As many legal experts had theorized might happen, Boulder, Colorado prosecutors today dropped their case against John Mark Karr in the slaying of JonBenet Ramsey. It appears that a DNA sample taken from Karr simply does not match DNA from JonBenet Ramsey's body, making it likely that Karr was just an attention-seeker trying to get a quick 15 minutes of fame and dupe a scandal-hungry media into playing along.

Mission accomplished.

It remains unclear whether Karr will be released or extradited to California to face child pornography charges there.

Samples of Karr's DNA had been taken upon his arrival in Boulder on Thursday and they were tested at the Denver Police Department's crime lab over the weekend. Despite his insistence that he killed Ramsey -- and the 10-day media frenzy that has followed -- the tests have failed to put him at the scene of the crime and he may be released entirely by the end of the week.

What is amazing to me is the media circus that has followed this "case" for almost two weeks now without really a shred of proof that anything had truly developed in the 10-year-old mystery. And we're not just talking about an informational mention on page six or seven of the local newspaper, or a 90-second story buried in the second half of a one-hour newscast.

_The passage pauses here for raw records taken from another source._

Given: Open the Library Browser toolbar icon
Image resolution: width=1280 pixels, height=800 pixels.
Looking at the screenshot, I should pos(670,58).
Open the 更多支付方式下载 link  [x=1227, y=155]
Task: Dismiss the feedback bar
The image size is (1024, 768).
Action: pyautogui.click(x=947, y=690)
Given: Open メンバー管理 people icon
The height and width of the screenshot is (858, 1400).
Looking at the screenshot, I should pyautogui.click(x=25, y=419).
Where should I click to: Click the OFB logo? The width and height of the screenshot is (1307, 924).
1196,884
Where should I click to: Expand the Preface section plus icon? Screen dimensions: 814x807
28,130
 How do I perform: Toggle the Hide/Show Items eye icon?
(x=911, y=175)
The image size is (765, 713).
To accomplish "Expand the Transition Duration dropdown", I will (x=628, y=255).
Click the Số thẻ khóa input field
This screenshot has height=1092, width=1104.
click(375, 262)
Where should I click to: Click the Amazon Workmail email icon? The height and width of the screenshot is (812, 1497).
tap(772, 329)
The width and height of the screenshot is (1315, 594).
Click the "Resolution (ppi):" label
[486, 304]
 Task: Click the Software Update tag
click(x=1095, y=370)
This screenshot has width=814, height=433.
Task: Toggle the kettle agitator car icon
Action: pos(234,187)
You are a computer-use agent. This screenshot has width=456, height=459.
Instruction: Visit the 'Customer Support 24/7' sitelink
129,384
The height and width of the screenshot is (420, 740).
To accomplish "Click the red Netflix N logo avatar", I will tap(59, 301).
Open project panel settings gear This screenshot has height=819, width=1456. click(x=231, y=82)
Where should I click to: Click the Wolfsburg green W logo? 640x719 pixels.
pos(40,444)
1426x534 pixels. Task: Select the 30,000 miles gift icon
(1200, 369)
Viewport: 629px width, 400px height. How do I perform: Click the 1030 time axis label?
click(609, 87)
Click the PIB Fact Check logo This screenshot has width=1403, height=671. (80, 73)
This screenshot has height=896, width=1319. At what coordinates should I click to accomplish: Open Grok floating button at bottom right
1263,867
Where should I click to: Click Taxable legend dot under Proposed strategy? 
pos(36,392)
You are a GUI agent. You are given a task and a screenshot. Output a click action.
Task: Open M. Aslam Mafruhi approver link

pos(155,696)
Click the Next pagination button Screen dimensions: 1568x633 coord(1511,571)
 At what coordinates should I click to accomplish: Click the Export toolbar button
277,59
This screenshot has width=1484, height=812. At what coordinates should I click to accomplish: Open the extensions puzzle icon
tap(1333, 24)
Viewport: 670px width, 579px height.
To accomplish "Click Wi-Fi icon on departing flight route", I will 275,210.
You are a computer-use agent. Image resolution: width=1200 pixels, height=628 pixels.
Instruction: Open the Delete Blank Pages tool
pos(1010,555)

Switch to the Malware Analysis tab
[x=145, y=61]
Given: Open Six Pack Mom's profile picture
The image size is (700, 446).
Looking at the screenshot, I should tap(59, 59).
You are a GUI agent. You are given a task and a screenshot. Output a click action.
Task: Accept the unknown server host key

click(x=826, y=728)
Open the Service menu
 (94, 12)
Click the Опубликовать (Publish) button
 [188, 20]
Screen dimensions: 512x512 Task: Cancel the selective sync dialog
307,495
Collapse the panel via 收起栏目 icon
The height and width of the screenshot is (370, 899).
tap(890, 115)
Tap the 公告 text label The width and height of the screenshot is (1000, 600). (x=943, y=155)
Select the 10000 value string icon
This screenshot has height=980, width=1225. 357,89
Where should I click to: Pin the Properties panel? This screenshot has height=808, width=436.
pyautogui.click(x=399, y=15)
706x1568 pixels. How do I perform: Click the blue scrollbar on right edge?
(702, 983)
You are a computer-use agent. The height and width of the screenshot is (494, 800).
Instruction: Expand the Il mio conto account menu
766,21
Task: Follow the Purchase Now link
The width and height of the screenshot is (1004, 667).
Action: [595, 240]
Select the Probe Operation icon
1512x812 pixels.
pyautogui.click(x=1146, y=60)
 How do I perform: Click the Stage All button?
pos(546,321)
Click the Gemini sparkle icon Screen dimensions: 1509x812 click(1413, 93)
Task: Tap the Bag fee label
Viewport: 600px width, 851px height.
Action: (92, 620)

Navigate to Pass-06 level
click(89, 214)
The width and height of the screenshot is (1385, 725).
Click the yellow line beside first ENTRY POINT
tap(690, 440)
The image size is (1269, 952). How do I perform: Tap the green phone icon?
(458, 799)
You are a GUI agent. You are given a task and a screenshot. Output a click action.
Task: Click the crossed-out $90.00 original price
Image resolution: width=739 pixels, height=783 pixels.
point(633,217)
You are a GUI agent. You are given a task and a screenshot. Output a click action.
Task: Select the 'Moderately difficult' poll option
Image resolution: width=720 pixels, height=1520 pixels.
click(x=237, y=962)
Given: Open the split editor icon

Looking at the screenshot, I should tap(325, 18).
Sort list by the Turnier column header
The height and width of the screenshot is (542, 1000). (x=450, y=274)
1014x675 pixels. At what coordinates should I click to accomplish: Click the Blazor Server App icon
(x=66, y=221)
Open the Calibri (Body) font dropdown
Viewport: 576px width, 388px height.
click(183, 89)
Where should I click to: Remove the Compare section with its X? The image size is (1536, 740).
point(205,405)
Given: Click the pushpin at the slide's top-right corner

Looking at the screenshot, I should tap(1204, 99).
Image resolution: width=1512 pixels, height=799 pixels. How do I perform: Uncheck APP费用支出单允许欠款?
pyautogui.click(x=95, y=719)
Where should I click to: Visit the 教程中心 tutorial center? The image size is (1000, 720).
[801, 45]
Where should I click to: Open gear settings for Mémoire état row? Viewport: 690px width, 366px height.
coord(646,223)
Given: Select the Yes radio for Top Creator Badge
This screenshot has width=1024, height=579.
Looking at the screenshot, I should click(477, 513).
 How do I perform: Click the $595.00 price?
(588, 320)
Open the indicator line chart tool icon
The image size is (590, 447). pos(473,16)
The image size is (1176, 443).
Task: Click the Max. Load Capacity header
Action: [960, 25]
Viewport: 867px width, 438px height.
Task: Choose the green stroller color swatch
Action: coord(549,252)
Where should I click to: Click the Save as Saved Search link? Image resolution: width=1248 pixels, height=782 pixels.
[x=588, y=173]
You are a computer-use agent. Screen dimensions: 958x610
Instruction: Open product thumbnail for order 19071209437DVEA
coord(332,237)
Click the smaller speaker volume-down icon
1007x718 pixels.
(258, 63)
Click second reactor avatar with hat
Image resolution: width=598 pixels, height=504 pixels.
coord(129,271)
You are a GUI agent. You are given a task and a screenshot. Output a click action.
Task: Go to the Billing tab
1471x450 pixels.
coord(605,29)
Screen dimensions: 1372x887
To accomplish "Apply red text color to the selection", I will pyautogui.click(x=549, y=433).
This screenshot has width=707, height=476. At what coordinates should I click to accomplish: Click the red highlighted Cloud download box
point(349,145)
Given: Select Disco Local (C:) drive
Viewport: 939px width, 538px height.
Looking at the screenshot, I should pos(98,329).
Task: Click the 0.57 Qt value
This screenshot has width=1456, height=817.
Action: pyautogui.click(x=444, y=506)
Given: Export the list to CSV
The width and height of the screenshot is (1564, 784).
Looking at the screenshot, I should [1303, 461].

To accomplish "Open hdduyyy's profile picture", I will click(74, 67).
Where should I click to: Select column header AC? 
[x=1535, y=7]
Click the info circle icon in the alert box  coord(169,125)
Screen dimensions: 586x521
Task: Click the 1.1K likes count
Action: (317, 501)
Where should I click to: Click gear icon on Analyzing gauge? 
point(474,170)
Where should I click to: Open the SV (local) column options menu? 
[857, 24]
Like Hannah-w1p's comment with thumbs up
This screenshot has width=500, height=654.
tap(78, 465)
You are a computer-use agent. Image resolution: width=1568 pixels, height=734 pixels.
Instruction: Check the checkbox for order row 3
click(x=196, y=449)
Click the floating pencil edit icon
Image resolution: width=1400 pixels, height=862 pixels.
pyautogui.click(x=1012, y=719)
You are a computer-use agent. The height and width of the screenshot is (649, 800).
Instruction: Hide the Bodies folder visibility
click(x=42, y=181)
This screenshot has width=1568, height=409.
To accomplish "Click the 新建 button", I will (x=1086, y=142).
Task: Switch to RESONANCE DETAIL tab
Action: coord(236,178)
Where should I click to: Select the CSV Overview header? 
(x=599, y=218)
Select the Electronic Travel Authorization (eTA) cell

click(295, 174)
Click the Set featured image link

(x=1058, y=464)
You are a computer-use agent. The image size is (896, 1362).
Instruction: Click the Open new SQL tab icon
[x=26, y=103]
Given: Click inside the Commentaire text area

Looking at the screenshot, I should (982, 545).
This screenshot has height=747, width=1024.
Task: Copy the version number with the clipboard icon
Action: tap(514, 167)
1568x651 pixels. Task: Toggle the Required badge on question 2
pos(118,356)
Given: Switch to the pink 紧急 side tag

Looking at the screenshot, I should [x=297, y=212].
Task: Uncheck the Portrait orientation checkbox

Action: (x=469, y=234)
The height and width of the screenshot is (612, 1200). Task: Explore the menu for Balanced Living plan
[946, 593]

We're talking about hour upon hour of coverage, with some cable news networks devoting the entire hour of a 60-minute newscast to a developing story that could very well have turned out to be a lot of noise about nothing. We're talking about alleged journalists and editors whose judgment made them decide that John Mark Karr's plane ride from Thailand to the United States, where he sat, who he talked to, what he ate and even what procedure was used to allow him to use the bathroom was their very top story.

All of this without the most basic elements of proof that freshman journalism students taking Reporting 100 are taught to look for.